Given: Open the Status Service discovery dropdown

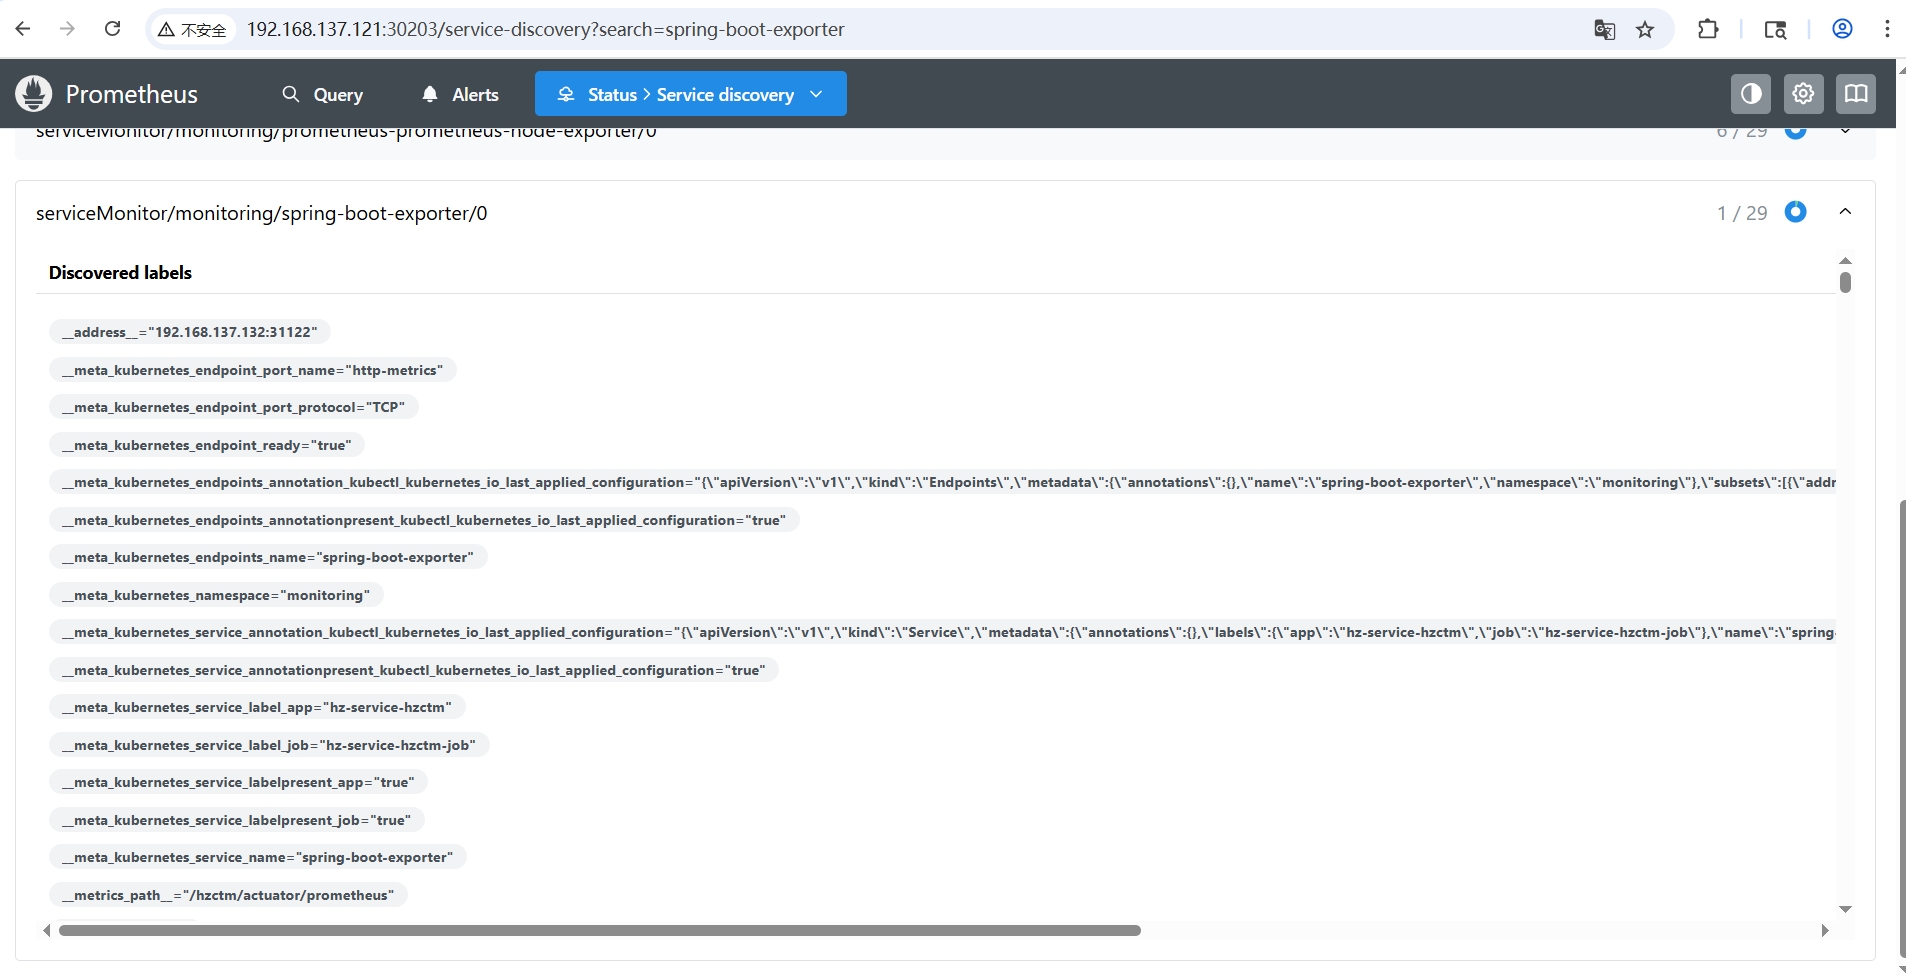Looking at the screenshot, I should [x=690, y=94].
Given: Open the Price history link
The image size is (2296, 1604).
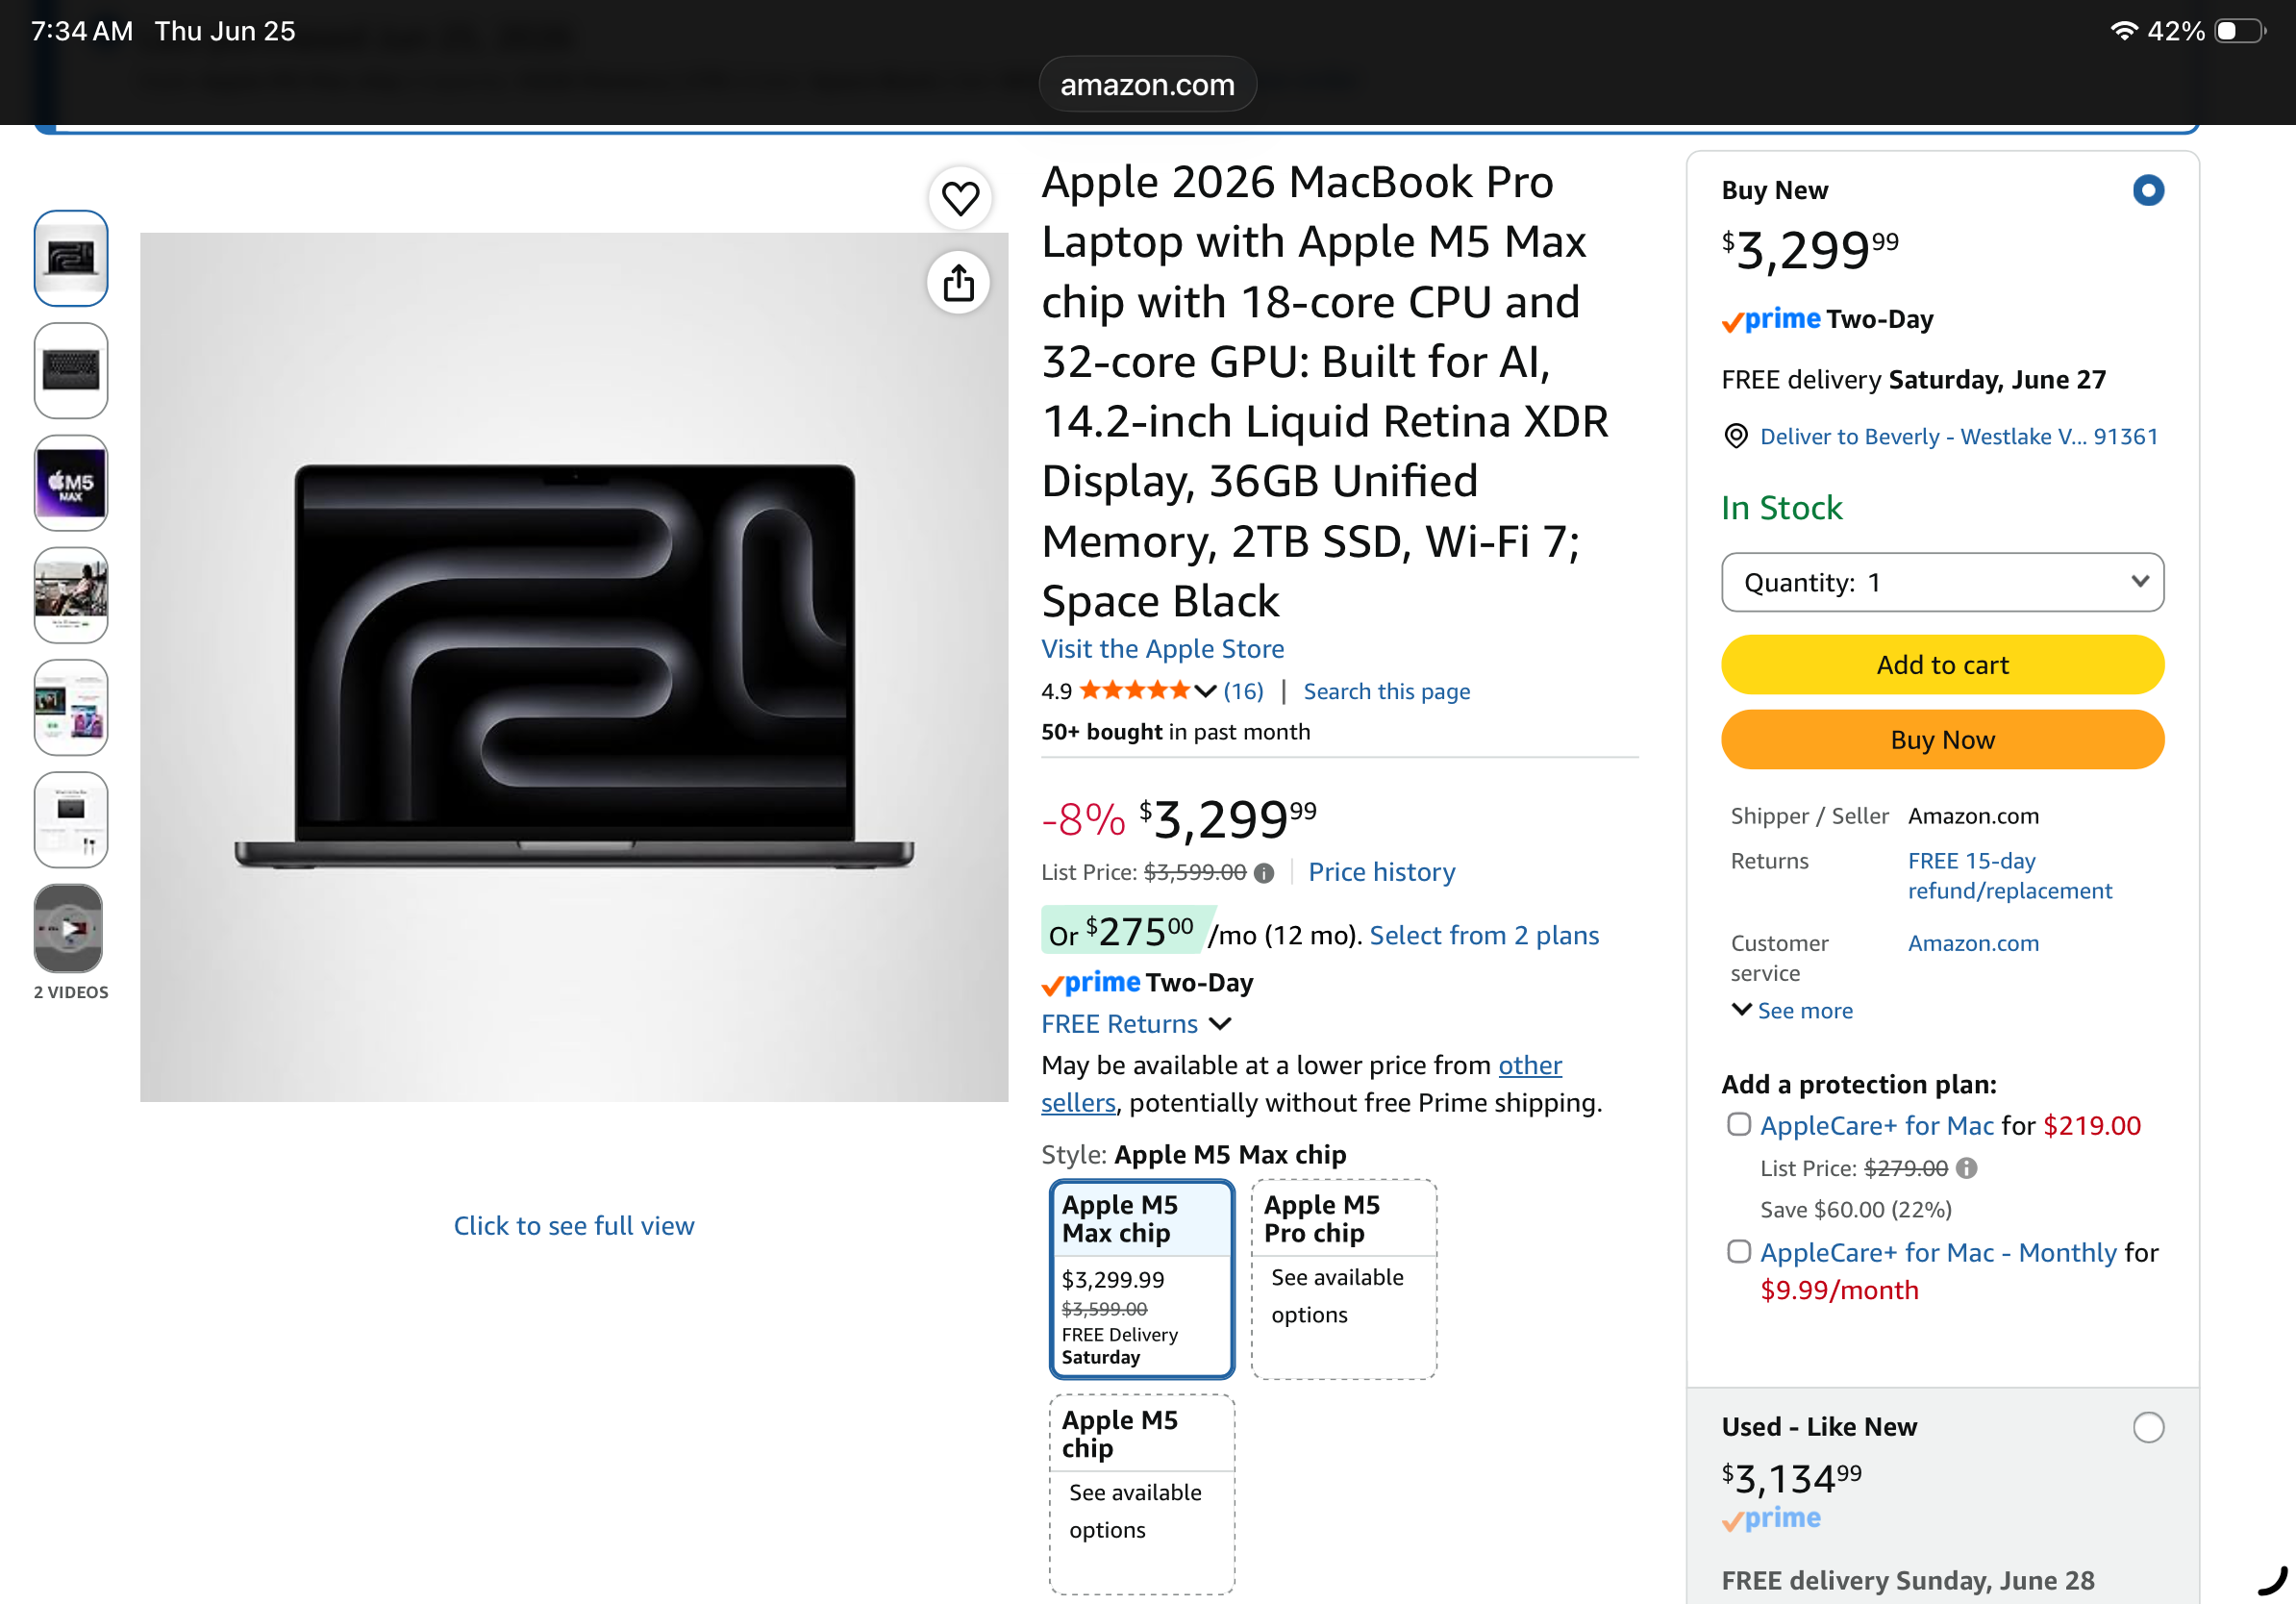Looking at the screenshot, I should click(x=1381, y=872).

Work task – Give back the full listing verbatim, skipping each picture.

Expected answer –
Given: Open the Status Service discovery dropdown

Looking at the screenshot, I should [x=690, y=94].
Given: Open the Price history link
The image size is (2296, 1604).
Looking at the screenshot, I should click(x=1381, y=872).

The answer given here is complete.